Sobre el verso libre (publicada en Clarín el 24 de julio de 2010)

Un siglo y medio después de que el poeta estadounidense Walt Withman liberara los versos de la poesía occidental de rimas y acentos medidos, un debate inesperado viene ahora a recorrer el campo de la poesía local: el debate por el uso del verso libre.
La polémica, que ya se venía incubando, estalló cuando el poeta y traductor Pablo Anadón acusó en un artículo publicado en la revista Fénix a buena parte de sus contemporáneos de “haber perdido el oído para lo idiomático, incluida la métrica”. Argumentó que esto sucedía por un defecto en la formación de los poetas, “que suele nutrirse en gran medida de traducciones, excluyendo la lectura de los clásicos de la lengua”. Dijo Andón que “el imperio de la traducción versolibrista produjo en nuestro país una imagen distorsionada de la poesía moderna, identificada exclusivamente con el verso libre”.
Eliot, Yeats, Apollinaire, Rilke, Ungaretti, Montale, Pasternak, son poetas fundamentales de la lírica moderna en distintas lenguas que experimentaron con formas medidas e incluso rimadas, pero que fueron traducidos en verso libre.
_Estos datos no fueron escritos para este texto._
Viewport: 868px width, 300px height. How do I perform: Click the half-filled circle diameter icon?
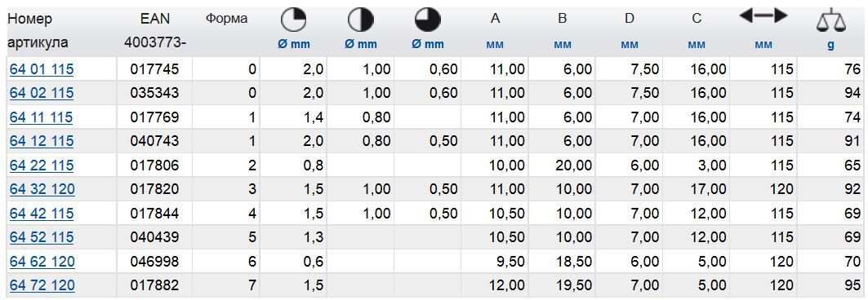tap(360, 20)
Esta postura generó una serie de réplicas en el ámbito de la traducción. “Nada está más reñido con el sentido común que la pretendensión de que la música de una lengua puede reproducirse en otra por el simple recurso de trasladar un sistema concebido para unos sonidos a otro sistema concebido para otros sonidos”, señaló Jorge Fondebrider, poeta, ensayista y creador del Club de Traductores de Buenos Aires.
Sin embargo, el planteo original parecía ir bastante más allá; parecía ir en contra de la consolidación de un cierto espacio poético. “El verso libre es el tipo de verso dominante, casi único, de la poesía argentina actual. Pero no lo cuestiono en sí mismo. Digo que el problema reside en que tiende a transformarse en una tiranía, al mismo tiempo que se estandariza y se vuelve indistinguible de la prosa cortada en cualquier lado”, aclara Anadón.
Con la participación de varios de los poetas aludidos, acaba de aparecer El verso libre , volumen que recoge una serie de reflexiones sobre esa forma poética. Algunos artículos responden directamente a los cuestionamientos, pero otros no.
Javier Ardúriz establece una genealogía del verso libre en la Argentina, cuyos principales referentes son Macedonio Fernández, Leopoldo Lugones, Ricardo Molinari, Oliverio Girondo y Edgar Bayley. Con Borges, Adúriz es reticente. Señala, además las características prosaicas, miméticas, elásticas, inciertas y aleatorias del verso libre. “Dio de sí la constancia de lo narrativo”, dice.
Consultado al respecto, Alejandro Bekess, participante activo del debate, mencionó como una postura básica la de incluir o no a Borges en la historia de la poesía. “Empleó el verso tradicional y el verso libre. Ambos fueron, en sus manos, eficaces para crear poesía. Para mí, su presencia es insoslayable”, señala.
Jorge Aulicino, que llama “orfistas” a Anadón (y a Bekes y Ricardo Herrera), asegura que la batalla que llevan adelante no es formal. “Es una batalla ideológica, librada por ciertas ideas, como la de la tradición. Se han complacido en la música del verso, ignorando que es una forma histórica, para convertirla en intemporal”.
Para Aulicino, la práctica del verso libre nunca ocultó la vigencia de los poemas escritos en versos medidos y rimados, sino que puso en evidencia que tales poemas son tanto o más actuales que en su tiempo, “precisamente porque fueron producto de su tiempo”.
Al mismo tiempo, Rafael Oteriño remarca que cada época suena de una forma diferente, Fondebrider argumenta que “no se puede acusar a los compositores contemporáneos de no componer los Conciertos Brandeburgueses, justamente porque ya fueron compuestos por Bach”, y acusa finalmente a los “órficos” de pretender, “con picardía”, atraer un poco la atención hacia sí.
También participan en el libro María Teresa Andruetto, Leopoldo Castilla, Alicia Genovese, Juan Carlos Moisés, Rogelio Ramos Signes, Santiago Sylvester y Alberto Tasso.